1

Wondering if there are good alternatives to this that perform no worse than what I have below? The real switch statement has additional sections for other non-English characters.

Note that I'd love to put multiple case statements per line, but StyleCop doesn't like it and will fail our release build as a result.

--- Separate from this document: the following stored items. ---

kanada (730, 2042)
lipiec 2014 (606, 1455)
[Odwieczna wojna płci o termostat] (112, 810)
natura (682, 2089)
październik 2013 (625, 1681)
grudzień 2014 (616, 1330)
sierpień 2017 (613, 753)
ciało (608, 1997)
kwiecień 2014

        var retVal = String.Empty;
        switch(valToCheck)
        {
            case "é": 
            case "ê": 
            case "è": 
            case "ë":
                retVal = "e";
                break;
            case "à": 
            case "â": 
            case "ä": 
            case "å":
                retVal = "a";
                break;

            default:
                retVal = "-";
                break;
        }
larryq
  • 15,713
  • 38
  • 121
  • 190
  • 1
    Out of curiosity, why is the default `"-"`? – TheZ Jul 25 '12 at 20:19
  • You could build a lookup table (using the most readable method, which could be slow). The lookup is very simple and very very fast. – Ben Voigt Jul 25 '12 at 20:19
  • 1
    @LittleBobbyTables: C# does not support that at all, IIRC. – SLaks Jul 25 '12 at 20:19
  • You could return the result directly instead of setting `retval` (assuming it isn't used later). – Lee Jul 25 '12 at 20:20
  • @Slaks - thanks, it's been too long – LittleBobbyTables - Au Revoir Jul 25 '12 at 20:20
  • I'd try checking the character codes, if they're contiguous it would be easy to write a conditional like `charCode > 100 && charCode < 104` – TheZ Jul 25 '12 at 20:21
  • Worse performance, but it may be easier to read if you create lists of groups of characters and then see which one contains the value. – PCasagrande Jul 25 '12 at 20:24
  • What about [this](http://stackoverflow.com/questions/249087/how-do-i-remove-diacritics-accents-from-a-string-in-net)? – DaveShaw Jul 25 '12 at 20:24
  • possible duplicate of [Ignoring accented letters in string comparison](http://stackoverflow.com/questions/359827/ignoring-accented-letters-in-string-comparison) – Tim S. Jul 25 '12 at 20:26
  • Not sure of the effect on performance (probably none in an optimized build) but there's no need to assign `var retVal = string.Empty;` -- `string retVal;` will do just fine. – phoog Jul 25 '12 at 20:27
  • similar to http://stackoverflow.com/questions/4155382/a-faster-way-of-doing-multiple-string-replacements and http://stackoverflow.com/questions/249087/how-do-i-remove-diacritics-accents-from-a-string-in-net – hatchet - done with SOverflow Jul 25 '12 at 20:27
  • @TheZ-- This is for making URLs SEO friendly. Dashes are safe characters in lieu of spaces for instance (see the URL of this page as an example.) – larryq Jul 25 '12 at 20:51

6 Answers6

4

The first thing that comes to mind is a Dictionary<char,char>()
(I prefer char instead of strings because you are dealing with chars)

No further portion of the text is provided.